[Stored records]
········

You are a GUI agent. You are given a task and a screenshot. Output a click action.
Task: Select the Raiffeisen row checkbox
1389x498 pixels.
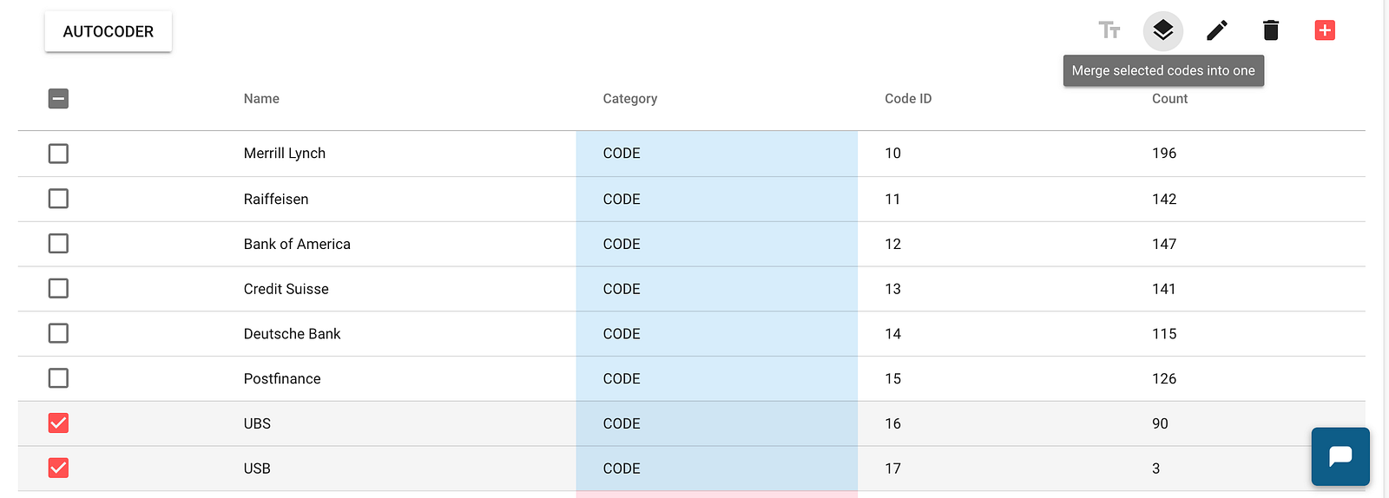[x=58, y=199]
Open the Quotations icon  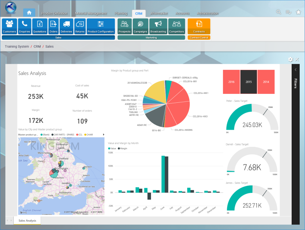tap(40, 26)
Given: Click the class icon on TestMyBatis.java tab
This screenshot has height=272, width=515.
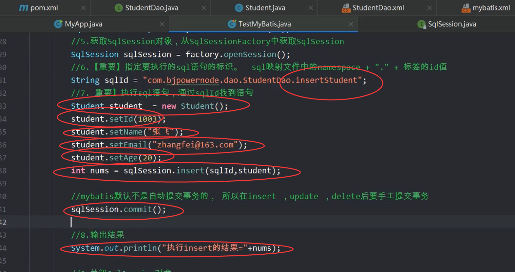Looking at the screenshot, I should pos(232,24).
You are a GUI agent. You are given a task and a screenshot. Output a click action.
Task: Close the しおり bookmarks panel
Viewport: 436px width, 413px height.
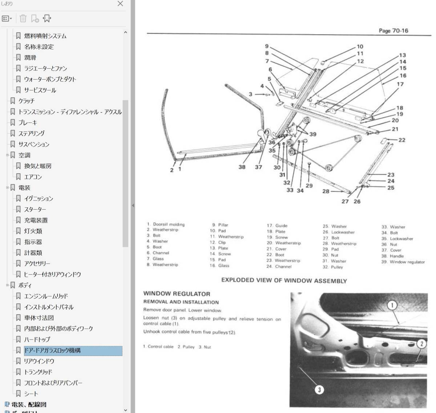coord(120,4)
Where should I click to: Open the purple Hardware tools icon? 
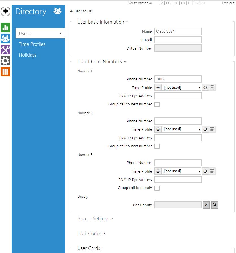pos(5,50)
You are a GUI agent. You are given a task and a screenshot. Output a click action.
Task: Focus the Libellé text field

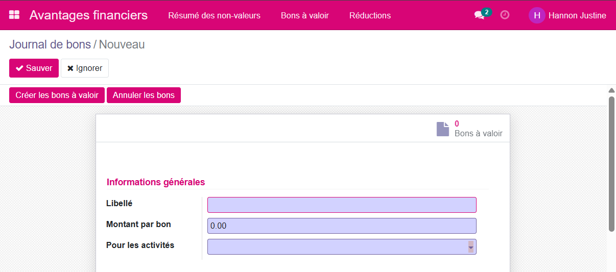coord(341,205)
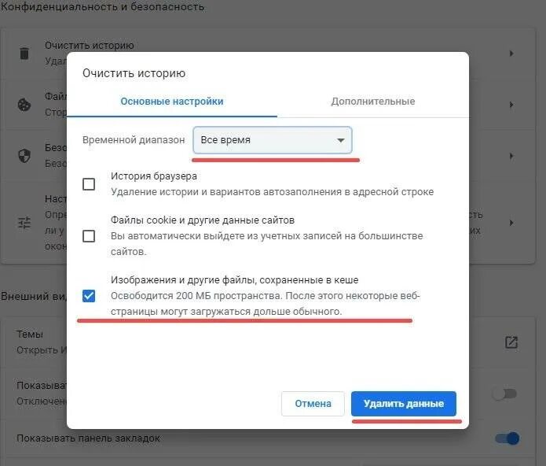Expand the security row arrow
Image resolution: width=546 pixels, height=466 pixels.
coord(511,156)
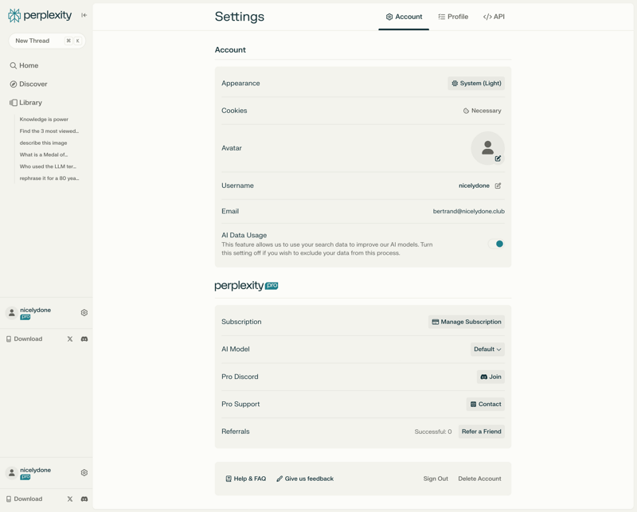Click the Username edit pencil icon
This screenshot has width=637, height=512.
[x=497, y=185]
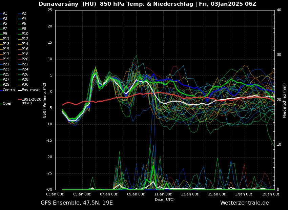Image resolution: width=288 pixels, height=210 pixels.
Task: Click the Control run legend entry
Action: (9, 90)
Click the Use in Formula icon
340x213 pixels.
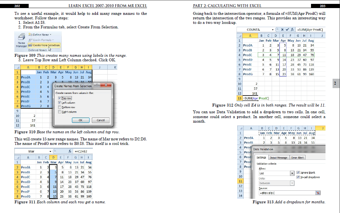(x=30, y=40)
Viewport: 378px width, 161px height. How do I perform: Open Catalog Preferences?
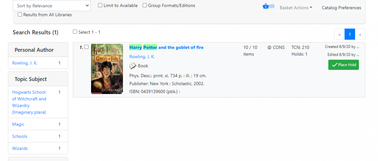341,8
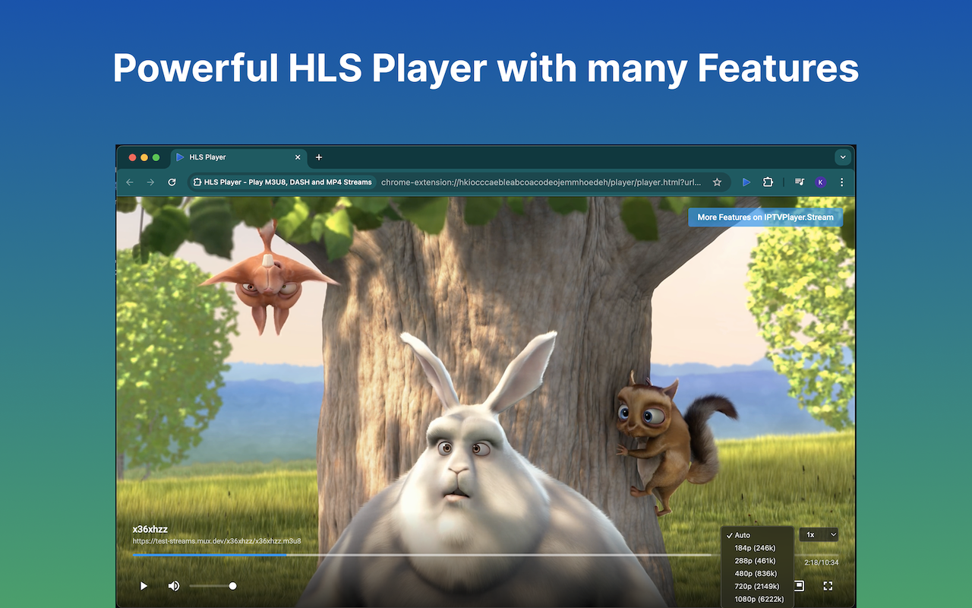Select 1080p (6222k) quality
Image resolution: width=972 pixels, height=608 pixels.
pos(759,599)
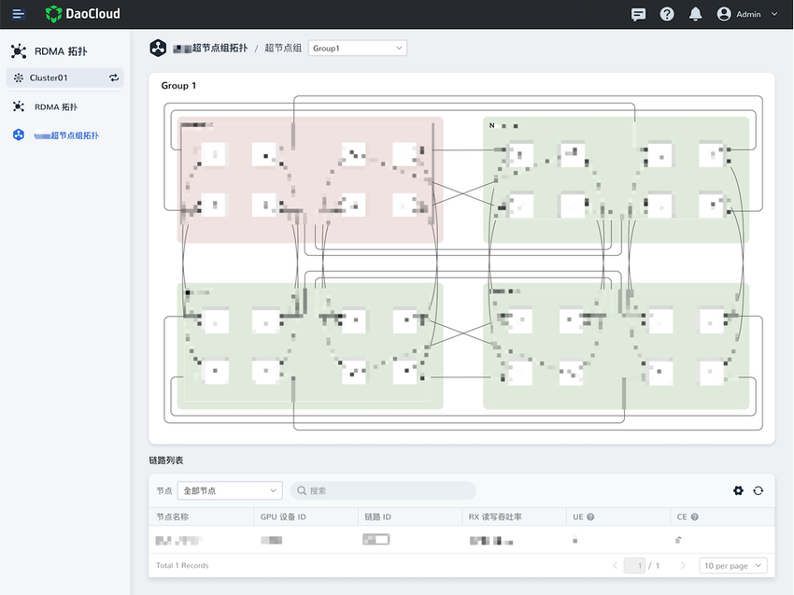
Task: Refresh the link list table
Action: [x=759, y=490]
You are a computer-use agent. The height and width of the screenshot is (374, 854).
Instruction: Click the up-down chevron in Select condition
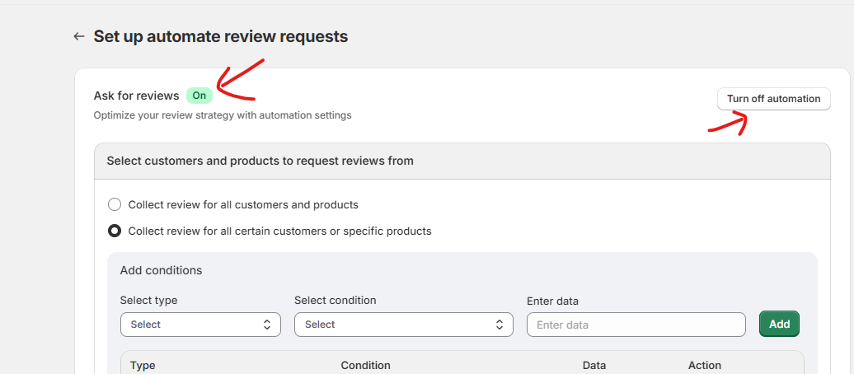coord(500,325)
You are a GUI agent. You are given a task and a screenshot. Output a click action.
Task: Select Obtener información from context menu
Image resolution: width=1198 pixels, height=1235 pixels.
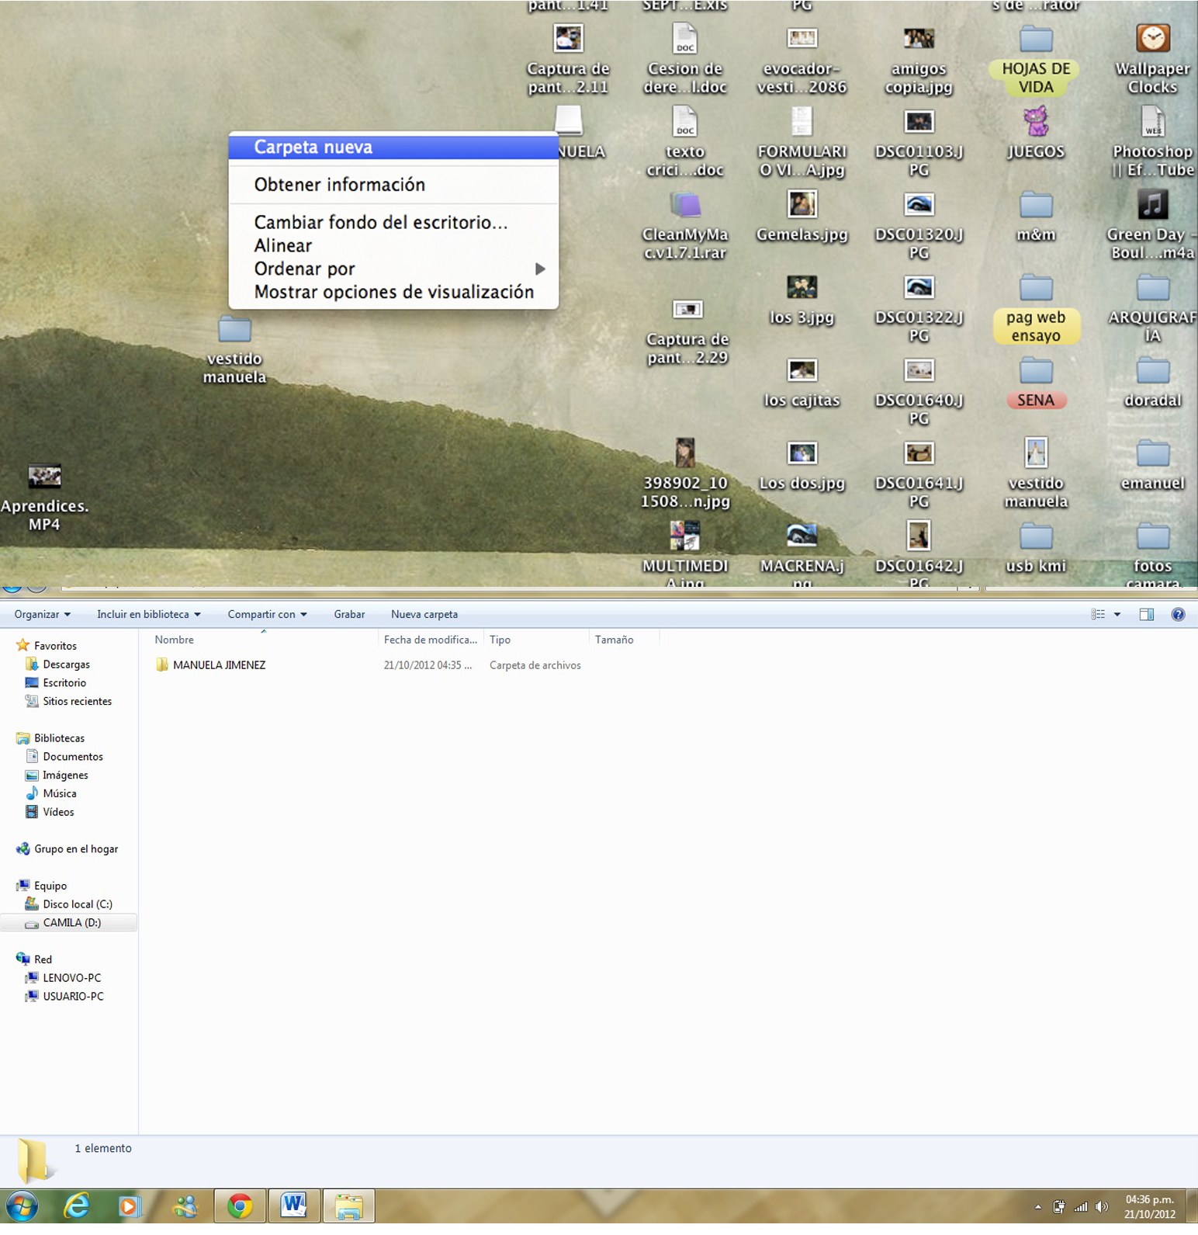(340, 185)
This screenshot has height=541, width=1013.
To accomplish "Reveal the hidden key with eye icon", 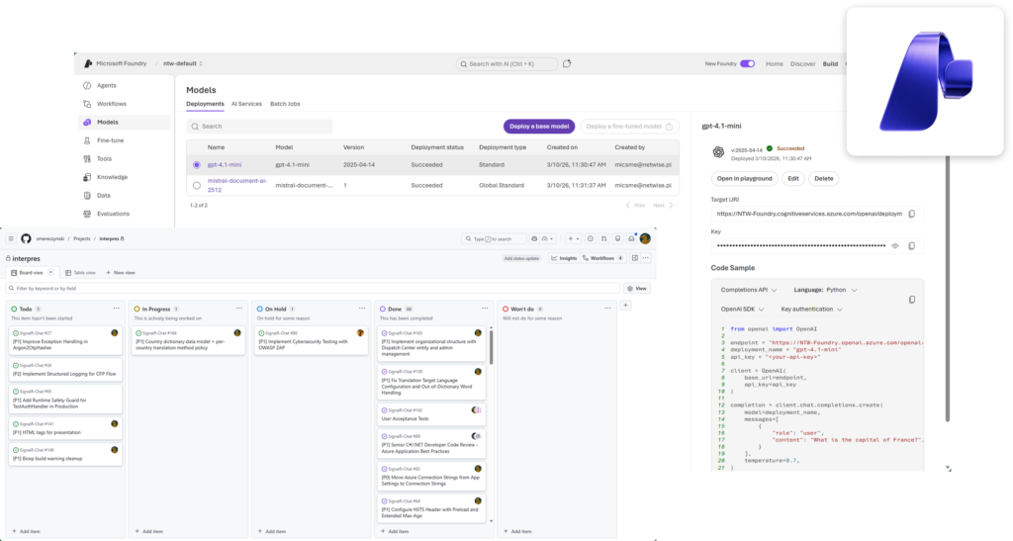I will 894,245.
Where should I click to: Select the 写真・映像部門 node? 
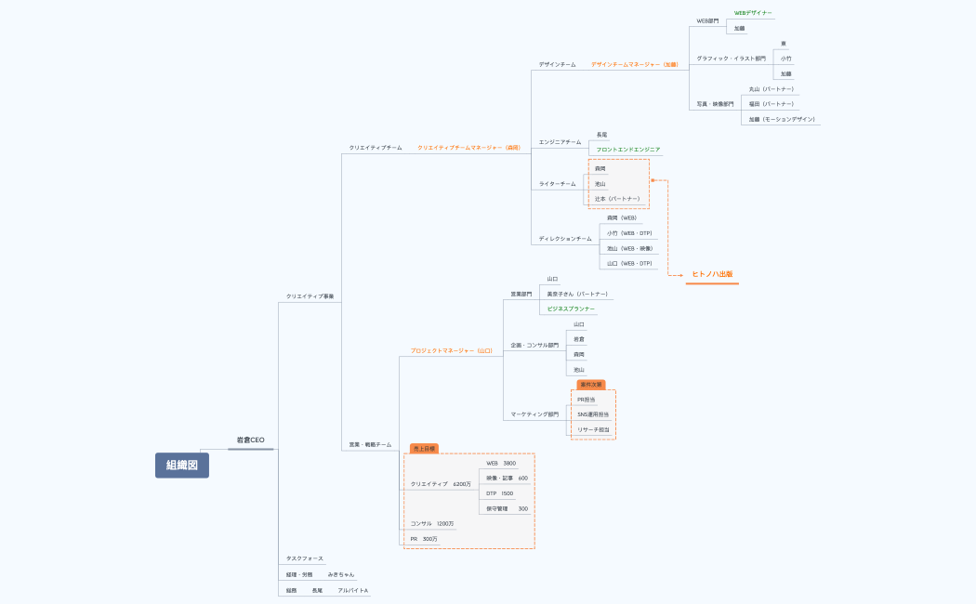tap(715, 104)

········

• _The task_:
A verbatim reproduction is expected: starting at the line above that has "Task: Focus the Libellé text field", ending at the line that has "Click the Use in Formula icon", both included, and with no pictures and no other lines.

• _Written answer_:
Task: Focus the Libellé text field

coord(341,205)
Expand the security row arrow
Image resolution: width=546 pixels, height=466 pixels.
coord(511,156)
Click the Username edit pencil icon
This screenshot has width=637, height=512.
[x=497, y=185]
Image resolution: width=288 pixels, height=210 pixels.
Task: Click the Control run legend entry
Action: (9, 90)
Click the Use in Formula icon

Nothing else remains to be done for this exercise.